Torların ülkesi, boğaların ve yüksek yerlerin
ülkesi; ışıkların ülkesi olarak bilinen yerdir. Anadolu. Çatalhöyük’ten güneye
bakınca, adını kutsal boğadan alan Toros Dağları’nın gözlenebilmesinin; eski
uygarlıkların yüksek yer tutkusu ve yüksek yerlere kutsal merkezler inşa
etmelerinin, vahiy sisteminin yüksek dağlarda vuku bulmasının ve Şanlıurfa
Göbeklitepe’de 12 bin yıl önce elle yapılmış olan tepenin Anadolu topraklarında
olmasının bir anlamı olmalıdır.
Taurus dağları yani Boğa Dağları (Binboğa
Dağları da deniliyor), Akdeniz bölgesini baştan başa Hatay, Antakya ve Suriye’ye
kadar uzanan dağlardır.
Boğa yeniden doğuşu, yeniden başlangıcı
simgelemiş çağlar boyu. Bu dağlara boğa ismi verilmesi de tesadüf olmasa gerek.
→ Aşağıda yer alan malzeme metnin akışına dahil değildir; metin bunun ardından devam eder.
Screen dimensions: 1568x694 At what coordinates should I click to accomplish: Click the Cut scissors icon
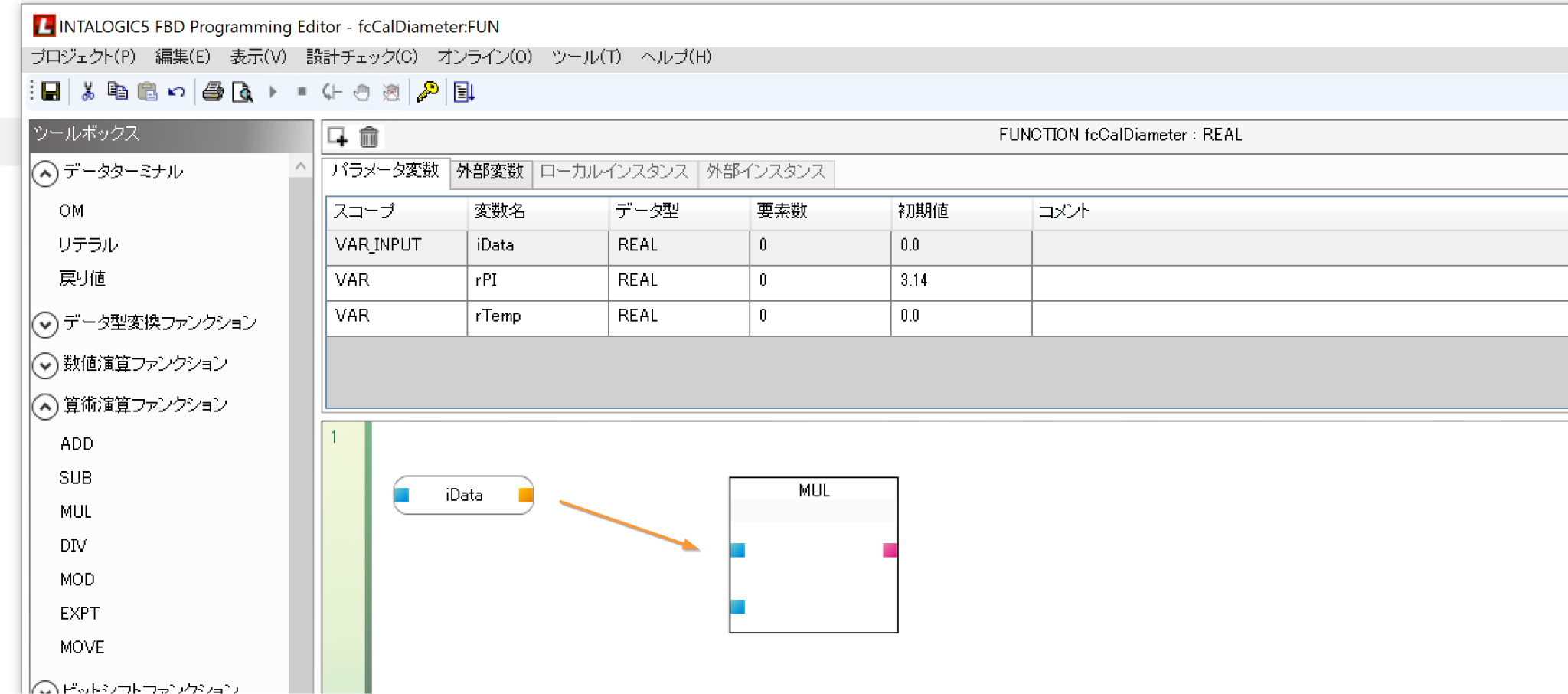pyautogui.click(x=88, y=92)
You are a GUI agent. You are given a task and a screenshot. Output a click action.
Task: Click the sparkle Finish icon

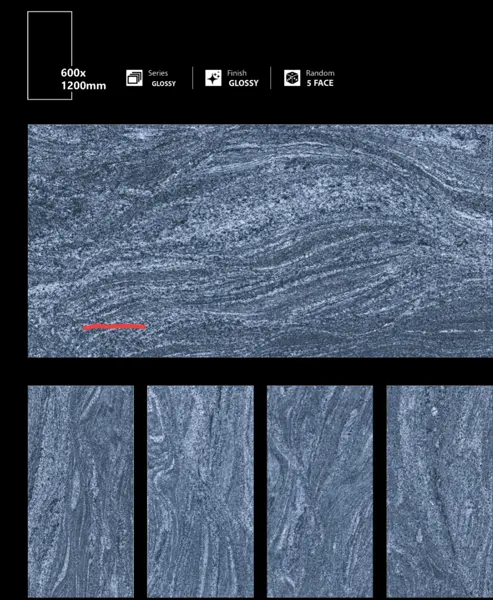click(x=213, y=78)
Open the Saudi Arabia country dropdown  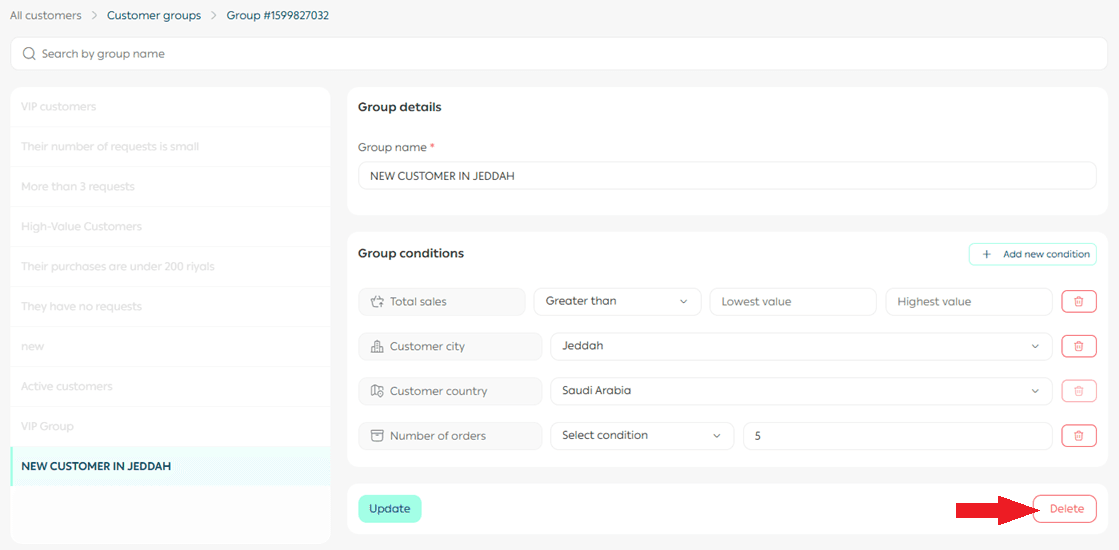pos(800,391)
Çünkü dünya coğrafyasında, tekrar doğuşa inanılan ve en çok tekrar doğuş
vakalarının görüldüğü yerlerdir bu bölge.
Boğa yeniden doğuşu, yeniden başlangıcı
simgelemiş çağlar boyu. Bu dağlara boğa ismi verilmesi de tesadüf olmasa gerek.
Çünkü dünya coğrafyasında, tekrar doğuşa inanılan ve en çok tekrar doğuş
vakalarının görüldüğü yerlerdir bu bölge.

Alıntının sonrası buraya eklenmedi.